Kelly Braffet of Vulture gave the episode a 4 star rating out of 5 and wrote, "The Leftovers gave us another single-perspective episode, focusing on Nora Durst. This episode was less tense than Matt's - no beating of thieves to a pulp, no race-against-the-clock climax - but I still enjoyed it more than the recent ensemble episodes." Nick Harley of Den of Geek gave the episode a 3.5 star rating out of 5 and wrote, "I like certain elements and believe that it is at least partially well executed, I just don't know if it all adds up to good TV. Ambiguous loss is a terrible thing to experience, so why subject myself to that theme weekly?"

Matt Brennan of Slant Magazine wrote, "Any optimism I have on this count is mostly for Nora's sake and not my own, because both the starkness and the unexpected cheer in 'Guest' reaffirm my assessment of the series thus far: The Leftovers is great television." Michael M. Grynbaum of The New York Times wrote, "'Guest' is a revelation.

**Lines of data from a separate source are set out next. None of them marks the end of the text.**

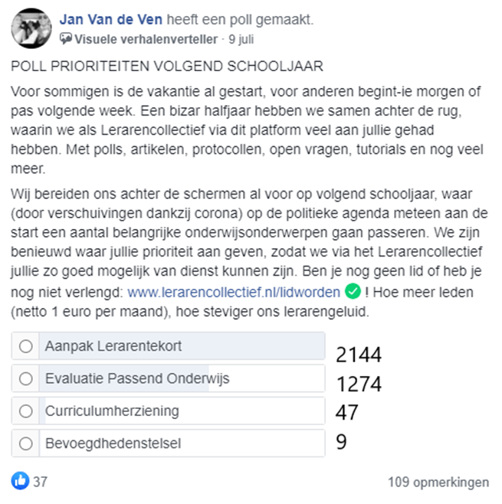Click the 1274 vote count
This screenshot has width=502, height=504.
click(x=359, y=384)
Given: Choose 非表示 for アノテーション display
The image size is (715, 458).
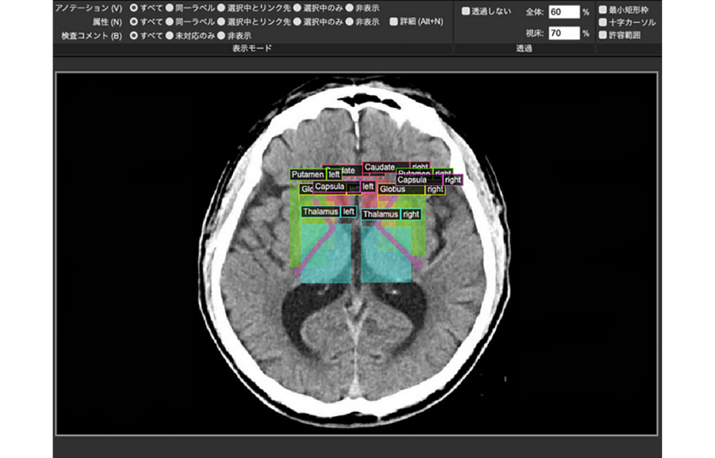Looking at the screenshot, I should (349, 8).
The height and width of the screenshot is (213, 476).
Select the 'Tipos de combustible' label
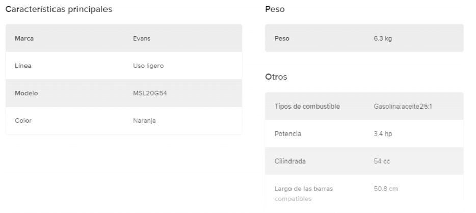(x=307, y=107)
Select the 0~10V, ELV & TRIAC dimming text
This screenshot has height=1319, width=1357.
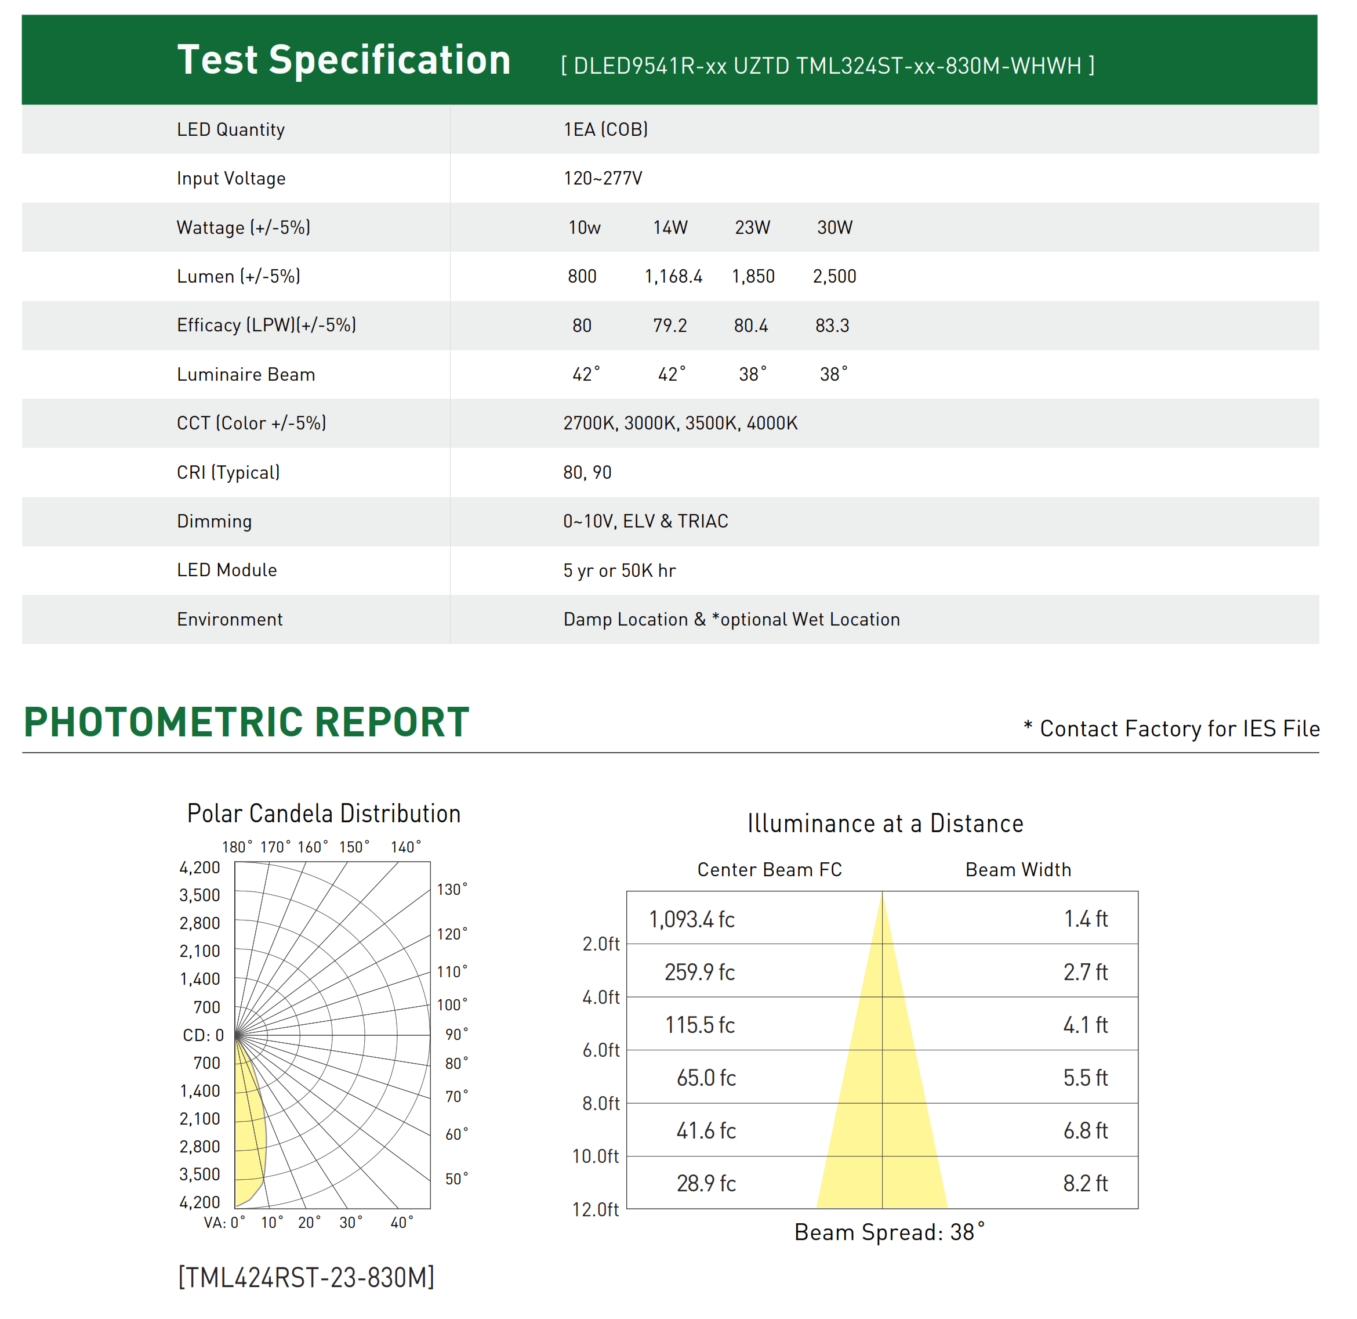(x=645, y=522)
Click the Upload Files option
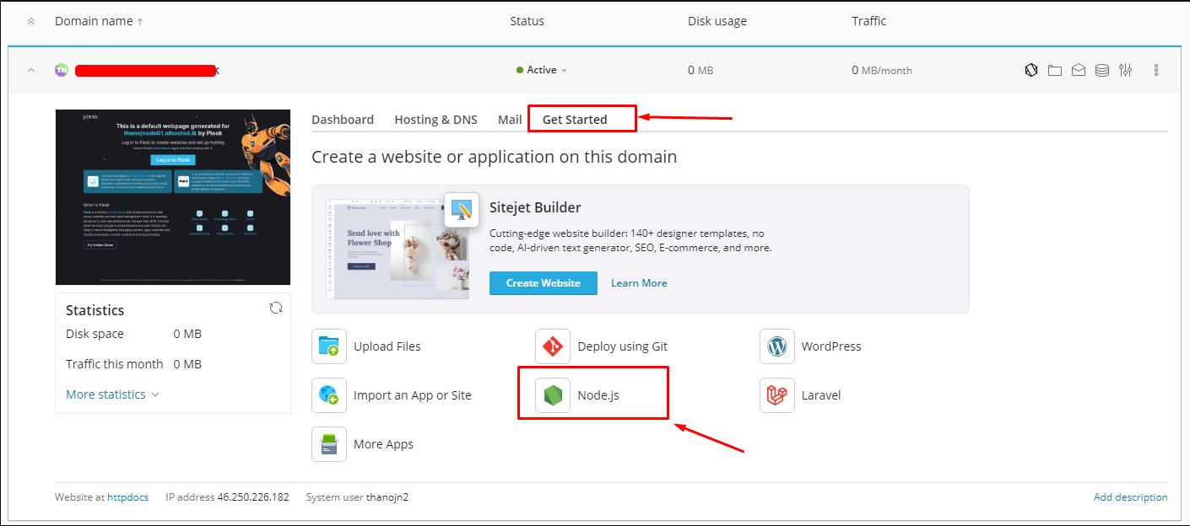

It is sardonic and playful, bleak but parodic, disturbing and deeply moving. For me, it is the moment when the scattered themes and frustrated possibilities of a muddled series finally snapped into a cathartic, cohesive whole."

===Accolades===
TVLine named Carrie Coon as the "Performer of the Week" for the week of August 9, 2014, for her performance in the episode. The site wrote, "Already, we'd been blown away by the actress' understated, naturalistic work as Nora Durst, an object of fascination and pity around Mapleton since losing her entire family in The Sudden Departure. But in this Nora-centric episode, Coon was able to show us more — lots more — and more was even better."